Cytomegalovirus and atherosclerosis

Affiliations
  • PMID: 8131785
Review

Cytomegalovirus and atherosclerosis

J L Melnick et al. Eur Heart J. 1993 Dec.

Abstract

An avian herpesvirus is known to cause atherosclerosis in chickens. The same virus can induce a proliferative disease, malignant lymphoma, suggesting that this agent may also have transforming potential and thus stimulate the proliferation of arterial smooth muscle cells, a prominent feature of atherogenesis. The evidence for involvement of cytomegalovirus (CMV), a member of the human herpesvirus family, in atherosclerosis is much more circumstantial. The finding of CMV antigen and nucleic acid sequences in arterial smooth muscle cells of humans suggests that viral infection of the arterial wall may be common in the general population, including patients with severe atherosclerosis.
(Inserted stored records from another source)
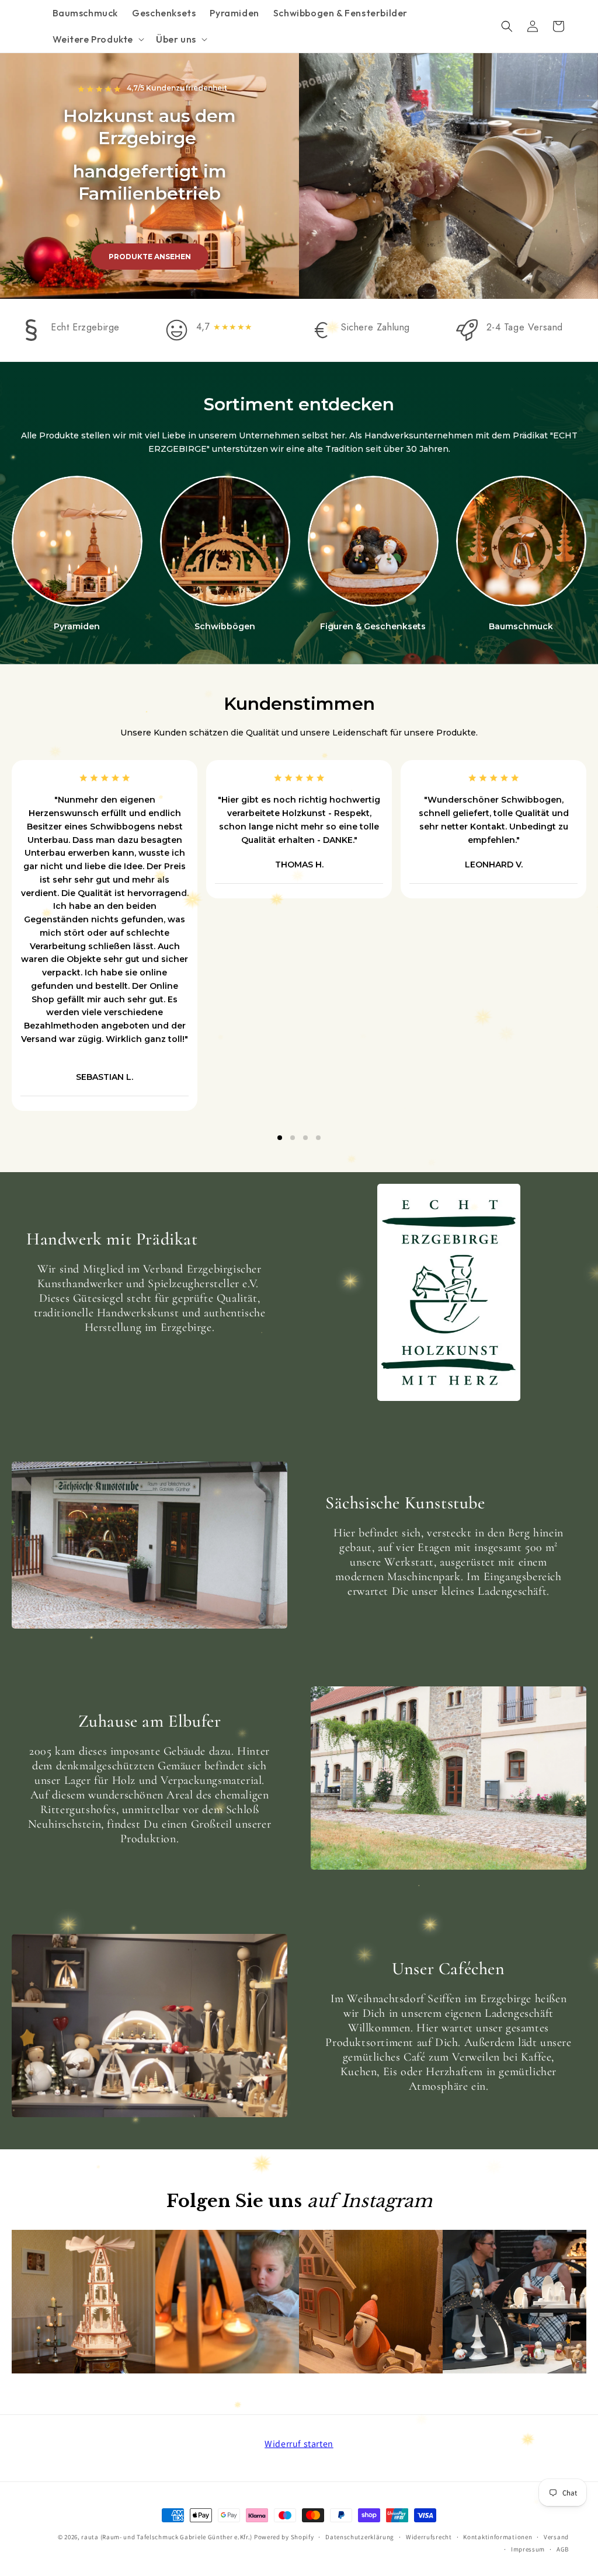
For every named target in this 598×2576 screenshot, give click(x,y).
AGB (563, 2549)
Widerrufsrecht (429, 2537)
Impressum (528, 2549)
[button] (98, 39)
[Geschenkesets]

In seroepidemiological studies, high levels of CMV antibodies were found to be associated with clinically manifest atherosclerotic disease, suggesting that a periodically activated latent infection or a continuously active infection is present in patients with atherosclerosis. Since the viral genome but not infectious virus is found in arterial cells, the artery itself may be the site of CMV latency. Of particular significance is the recent finding that heart transplant recipients, who are immunosuppressed, and who are also actively infected with CMV, are prone to develop accelerated atherosclerosis in the transplanted organ. Although suggestive, these observations by themselves do not demonstrate that viruses have a role in the pathogenesis of atherosclerosis, but they support a working hypothesis of the steps involved.